- [EXERCISE]: The response should consist of every record, reproduced exactly.

- [GIVEN DATA]:
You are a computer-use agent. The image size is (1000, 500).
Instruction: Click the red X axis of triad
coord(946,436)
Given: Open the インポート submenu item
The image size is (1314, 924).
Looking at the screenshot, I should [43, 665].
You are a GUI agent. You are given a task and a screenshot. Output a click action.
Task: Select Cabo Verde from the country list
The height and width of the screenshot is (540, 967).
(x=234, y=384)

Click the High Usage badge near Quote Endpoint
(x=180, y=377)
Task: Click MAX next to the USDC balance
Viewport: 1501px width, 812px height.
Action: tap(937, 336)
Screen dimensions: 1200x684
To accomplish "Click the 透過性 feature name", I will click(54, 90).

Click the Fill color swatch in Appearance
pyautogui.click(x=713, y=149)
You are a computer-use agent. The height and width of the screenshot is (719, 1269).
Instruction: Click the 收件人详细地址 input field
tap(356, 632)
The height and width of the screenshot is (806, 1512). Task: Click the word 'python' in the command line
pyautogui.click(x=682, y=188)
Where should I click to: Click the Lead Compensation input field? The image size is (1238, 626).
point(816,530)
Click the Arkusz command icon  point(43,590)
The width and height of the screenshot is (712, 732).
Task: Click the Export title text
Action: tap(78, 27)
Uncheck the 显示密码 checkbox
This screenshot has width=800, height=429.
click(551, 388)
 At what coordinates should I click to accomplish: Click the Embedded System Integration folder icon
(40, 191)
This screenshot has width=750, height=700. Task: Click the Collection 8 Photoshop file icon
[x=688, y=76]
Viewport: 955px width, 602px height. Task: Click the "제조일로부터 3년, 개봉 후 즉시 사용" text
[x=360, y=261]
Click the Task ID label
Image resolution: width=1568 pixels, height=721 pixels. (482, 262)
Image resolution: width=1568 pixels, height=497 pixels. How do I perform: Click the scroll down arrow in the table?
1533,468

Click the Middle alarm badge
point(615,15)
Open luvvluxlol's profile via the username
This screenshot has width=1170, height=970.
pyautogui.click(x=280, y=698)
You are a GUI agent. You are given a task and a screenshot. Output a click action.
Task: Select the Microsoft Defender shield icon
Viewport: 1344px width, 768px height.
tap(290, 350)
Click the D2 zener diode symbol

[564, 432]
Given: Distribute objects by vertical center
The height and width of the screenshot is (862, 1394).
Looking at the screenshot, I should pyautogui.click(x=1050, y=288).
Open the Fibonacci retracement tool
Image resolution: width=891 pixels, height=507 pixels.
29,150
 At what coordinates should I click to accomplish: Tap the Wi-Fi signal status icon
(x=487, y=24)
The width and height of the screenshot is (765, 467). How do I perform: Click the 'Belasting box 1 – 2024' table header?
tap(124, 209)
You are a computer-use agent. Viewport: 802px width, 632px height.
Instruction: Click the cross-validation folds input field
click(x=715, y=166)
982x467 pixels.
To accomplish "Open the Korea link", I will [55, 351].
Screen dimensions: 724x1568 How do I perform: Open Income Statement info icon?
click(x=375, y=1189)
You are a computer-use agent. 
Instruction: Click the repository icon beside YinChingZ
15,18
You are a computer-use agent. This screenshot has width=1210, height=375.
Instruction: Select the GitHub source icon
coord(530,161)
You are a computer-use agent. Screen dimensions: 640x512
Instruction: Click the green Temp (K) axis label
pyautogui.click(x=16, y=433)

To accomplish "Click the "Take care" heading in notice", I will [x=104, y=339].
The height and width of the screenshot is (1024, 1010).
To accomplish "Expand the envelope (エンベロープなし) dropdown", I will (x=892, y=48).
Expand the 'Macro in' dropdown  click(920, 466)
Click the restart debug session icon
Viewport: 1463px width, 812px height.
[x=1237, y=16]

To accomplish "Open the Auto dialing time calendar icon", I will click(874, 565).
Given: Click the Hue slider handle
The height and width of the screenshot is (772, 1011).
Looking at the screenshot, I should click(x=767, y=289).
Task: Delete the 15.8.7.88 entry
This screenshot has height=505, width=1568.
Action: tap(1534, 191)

- [RESPONSE AREA]:
You are a computer-use agent. The image size is (1000, 500).
Instruction: Click the red X axis of triad
coord(946,436)
Given: Open the インポート submenu item
The image size is (1314, 924).
Looking at the screenshot, I should [43, 665].
You are a GUI agent. You are given a task and a screenshot. Output a click action.
Task: Select Cabo Verde from the country list
The height and width of the screenshot is (540, 967).
(x=234, y=384)

Click the High Usage badge near Quote Endpoint
(x=180, y=377)
Task: Click MAX next to the USDC balance
Viewport: 1501px width, 812px height.
Action: tap(937, 336)
Screen dimensions: 1200x684
To accomplish "Click the 透過性 feature name", I will click(54, 90).

Click the Fill color swatch in Appearance
pyautogui.click(x=713, y=149)
You are a computer-use agent. The height and width of the screenshot is (719, 1269).
Instruction: Click the 收件人详细地址 input field
tap(356, 632)
The height and width of the screenshot is (806, 1512). Task: Click the word 'python' in the command line
pyautogui.click(x=682, y=188)
Where should I click to: Click the Lead Compensation input field? The image size is (1238, 626).
point(816,530)
Click the Arkusz command icon  point(43,590)
The width and height of the screenshot is (712, 732).
Task: Click the Export title text
Action: tap(78, 27)
Uncheck the 显示密码 checkbox
This screenshot has width=800, height=429.
click(551, 388)
 At what coordinates should I click to accomplish: Click the Embedded System Integration folder icon
(40, 191)
This screenshot has width=750, height=700. Task: Click the Collection 8 Photoshop file icon
[x=688, y=76]
Viewport: 955px width, 602px height. Task: Click the "제조일로부터 3년, 개봉 후 즉시 사용" text
[x=360, y=261]
Click the Task ID label
Image resolution: width=1568 pixels, height=721 pixels. (482, 262)
Image resolution: width=1568 pixels, height=497 pixels. How do I perform: Click the scroll down arrow in the table?
1533,468

Click the Middle alarm badge
point(615,15)
Open luvvluxlol's profile via the username
This screenshot has width=1170, height=970.
pyautogui.click(x=280, y=698)
You are a GUI agent. You are given a task and a screenshot. Output a click action.
Task: Select the Microsoft Defender shield icon
Viewport: 1344px width, 768px height.
tap(290, 350)
Click the D2 zener diode symbol

[564, 432]
Given: Distribute objects by vertical center
The height and width of the screenshot is (862, 1394).
Looking at the screenshot, I should pyautogui.click(x=1050, y=288).
Open the Fibonacci retracement tool
Image resolution: width=891 pixels, height=507 pixels.
29,150
 At what coordinates should I click to accomplish: Tap the Wi-Fi signal status icon
(x=487, y=24)
The width and height of the screenshot is (765, 467). How do I perform: Click the 'Belasting box 1 – 2024' table header?
tap(124, 209)
You are a computer-use agent. Viewport: 802px width, 632px height.
Instruction: Click the cross-validation folds input field
click(x=715, y=166)
982x467 pixels.
To accomplish "Open the Korea link", I will [55, 351].
Screen dimensions: 724x1568 How do I perform: Open Income Statement info icon?
click(x=375, y=1189)
You are a computer-use agent. 
Instruction: Click the repository icon beside YinChingZ
15,18
You are a computer-use agent. This screenshot has width=1210, height=375.
Instruction: Select the GitHub source icon
coord(530,161)
You are a computer-use agent. Screen dimensions: 640x512
Instruction: Click the green Temp (K) axis label
pyautogui.click(x=16, y=433)

To accomplish "Click the "Take care" heading in notice", I will [x=104, y=339].
The height and width of the screenshot is (1024, 1010).
To accomplish "Expand the envelope (エンベロープなし) dropdown", I will (x=892, y=48).
Expand the 'Macro in' dropdown  click(920, 466)
Click the restart debug session icon
Viewport: 1463px width, 812px height.
[x=1237, y=16]

To accomplish "Open the Auto dialing time calendar icon", I will click(874, 565).
Given: Click the Hue slider handle
The height and width of the screenshot is (772, 1011).
Looking at the screenshot, I should click(x=767, y=289).
Task: Delete the 15.8.7.88 entry
This screenshot has height=505, width=1568.
Action: tap(1534, 191)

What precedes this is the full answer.